The Accountability Gap
According to UN Trade and Development (UNCTAD), 74 percent of National Trade Facilitation Committees (NTFCs) held regular meetings in 2024. Meetings are happening.
Workplans are being developed. Documents are being drafted. But here’s the critical distinction: NTFCs currently advise ministries. They lack authority to override them.
Border agents follow ministry directives, not NTFC recommendations. Pilot programs succeed in controlled environments but cannot scale because no entity possesses a mandate to enforce adoption across jurisdictions.
Success remains confined to PowerPoint presentations at conferences.
The African Continental Free Trade Area (AfCFTA) has now entered its fifth year of operationalization. Protocols have been signed with appropriate ceremony.
Rules of origin have been negotiated through countless technical sessions. The legal architecture exists.
What doesn’t exist is institutional power to resolve barriers where commerce actually happens: at border posts, customs facilities, and regulatory checkpoints.
When Delays Become Competitive Death Sentences
Jonah warned that continued AfCFTA implementation delays “could weaken competitiveness.” The understatement is almost polite.
We know exactly what these delays look like in practice: 72-hour border waits that turn fresh produce into compost, incompatible digital systems between neighboring countries that require duplicate documentation, and checkpoints along modern highways that render billions in infrastructure investment nearly useless for efficient commerce.
African exporters aren’t competing against other African producers. They are competing against global supply chains where goods move from Asian factories to European retailers in less time than it takes a Ghanaian truck to cross three West African borders.
This isn’t a minor inefficiency. It’s a competitive death sentence.
The Path Forward: Authority, Not More Advice
The question isn’t what needs to happen. We know what needs to happen. The question is who has the authority to make it happen.
How can we transform National Trade Facilitation Committees from advisory bodies producing recommendations that gather dust into institutions with genuine authority to resolve trade barriers? How do we create mechanisms that can override competing ministry interests when those interests block regional commerce?

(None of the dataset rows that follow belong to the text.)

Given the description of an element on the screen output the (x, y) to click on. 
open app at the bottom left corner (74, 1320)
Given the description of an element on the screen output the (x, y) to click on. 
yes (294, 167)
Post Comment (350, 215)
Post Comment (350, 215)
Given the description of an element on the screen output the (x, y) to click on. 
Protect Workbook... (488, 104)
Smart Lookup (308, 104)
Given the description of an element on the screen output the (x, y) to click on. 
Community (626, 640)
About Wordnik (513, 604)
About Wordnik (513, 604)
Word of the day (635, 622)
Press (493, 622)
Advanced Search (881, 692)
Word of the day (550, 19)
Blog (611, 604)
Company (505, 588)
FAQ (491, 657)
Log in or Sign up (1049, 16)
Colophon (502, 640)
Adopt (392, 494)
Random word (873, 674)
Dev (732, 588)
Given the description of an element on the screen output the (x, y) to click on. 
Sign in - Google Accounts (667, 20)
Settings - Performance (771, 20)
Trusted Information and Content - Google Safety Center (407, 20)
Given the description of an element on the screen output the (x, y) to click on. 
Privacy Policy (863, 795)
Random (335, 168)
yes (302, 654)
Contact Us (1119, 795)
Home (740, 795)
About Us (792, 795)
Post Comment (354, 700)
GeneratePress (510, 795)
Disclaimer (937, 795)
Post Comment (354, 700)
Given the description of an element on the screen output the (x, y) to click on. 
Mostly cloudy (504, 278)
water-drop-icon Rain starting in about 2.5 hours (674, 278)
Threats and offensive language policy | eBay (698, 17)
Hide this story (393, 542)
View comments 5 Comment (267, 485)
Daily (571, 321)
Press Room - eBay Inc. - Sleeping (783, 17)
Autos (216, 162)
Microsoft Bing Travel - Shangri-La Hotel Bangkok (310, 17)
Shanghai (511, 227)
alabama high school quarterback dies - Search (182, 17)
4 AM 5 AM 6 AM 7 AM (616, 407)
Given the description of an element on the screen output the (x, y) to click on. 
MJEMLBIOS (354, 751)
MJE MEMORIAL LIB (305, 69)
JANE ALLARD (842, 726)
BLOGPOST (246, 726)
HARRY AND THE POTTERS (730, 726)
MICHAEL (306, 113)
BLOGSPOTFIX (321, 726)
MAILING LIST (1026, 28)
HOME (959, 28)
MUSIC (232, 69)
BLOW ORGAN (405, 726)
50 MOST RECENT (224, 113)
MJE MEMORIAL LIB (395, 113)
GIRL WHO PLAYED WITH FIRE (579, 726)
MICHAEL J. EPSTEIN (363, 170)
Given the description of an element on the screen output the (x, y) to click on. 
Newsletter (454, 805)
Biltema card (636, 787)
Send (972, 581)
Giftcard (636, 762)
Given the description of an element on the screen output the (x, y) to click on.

How do we move from endless pilot programs to mandatory, scaled implementation?
These aren’t rhetorical questions. They are the difference between Africa capturing value from its own resources and continuing to supply raw materials for others to profit from.
They are the difference between the AfCFTA becoming a transformative economic force and remaining an impressive collection of signed protocols.
President Mahama is right to call current arrangements neo-colonial. But outrage without execution merely adds another critique to a well-documented pile.
What Africa needs now isn’t more diagnosis. It needs institutions empowered to prescribe treatment and enforce compliance.
The cocoa beans will continue growing regardless. Whether Ghana captures chocolate market value or continues watching Switzerland do so depends entirely on whether African leaders are willing to grant their trade facilitation institutions actual teeth. Everything else is just conference conversation.
Ziad Hamoui is the Co-Founder and Past President of the Borderless Alliance, a leading private-sector advocacy group promoting economic integration and removing trade and transport barriers in West Africa. With extensive experience in Ghana’s road transport, logistics, and shipping sectors, he currently serves as Executive Director of Tarzan Enterprise Ltd., a long-established family business. He is a former Co-Chair of the Africa Food Trade Coalition, Co-Founder of the Trade Facilitation Coalition for Ghana, and serves on multiple high-level advisory committees on trade, transport, agriculture, and security. A Chartered Fellow of the Chartered Institute of Logistics and Transport (CILT) Ghana, he is also a former member of its Governing Council.